Copy out every line of the records below word for word, and leave the pictures out of your copy.

— start of SOURCE DATA —

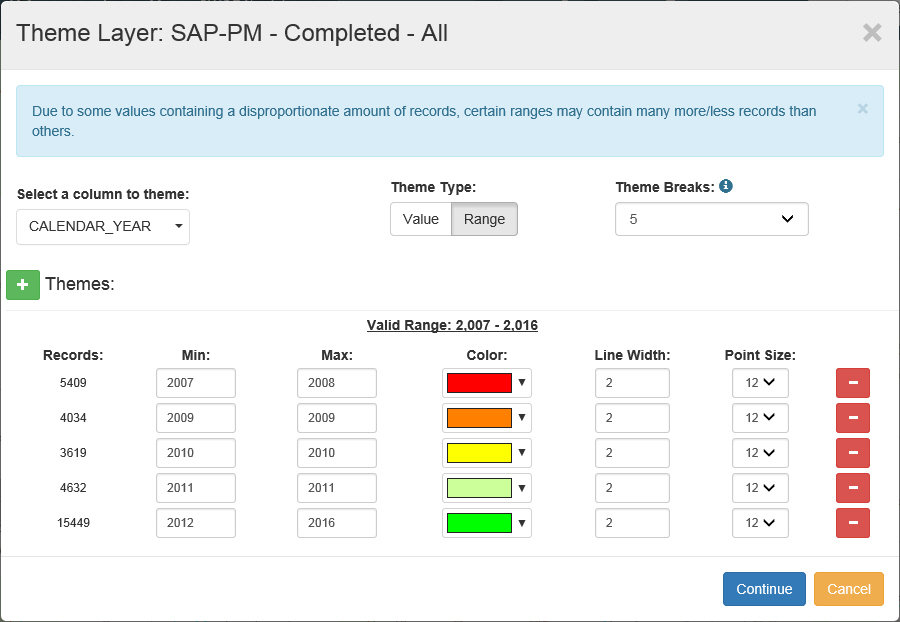Click the Cancel button
The image size is (900, 622).
[x=848, y=589]
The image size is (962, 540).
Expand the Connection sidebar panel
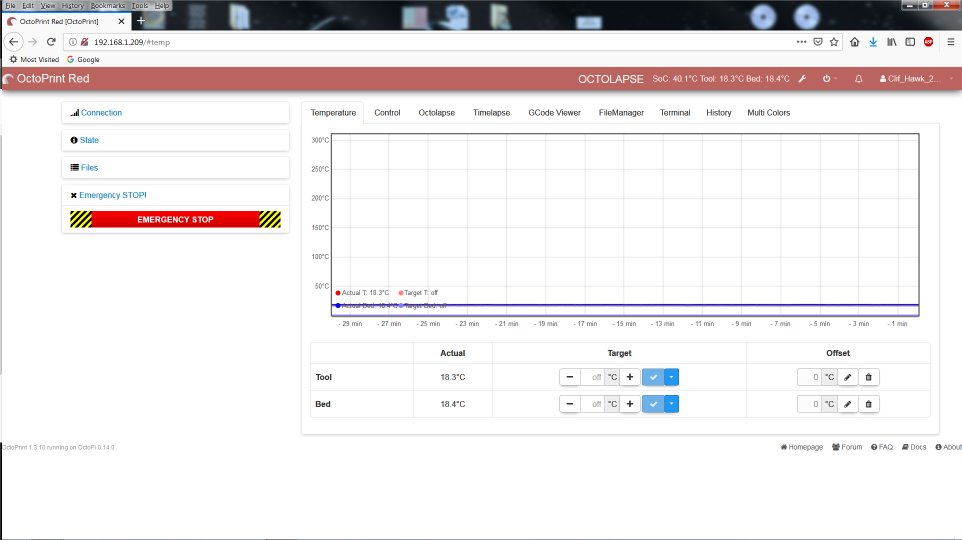click(x=101, y=113)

— end of SOURCE DATA —

THE OUTPUT:
Click the Cancel button
The image size is (900, 622).
[x=848, y=589]
The image size is (962, 540).
Expand the Connection sidebar panel
click(x=101, y=113)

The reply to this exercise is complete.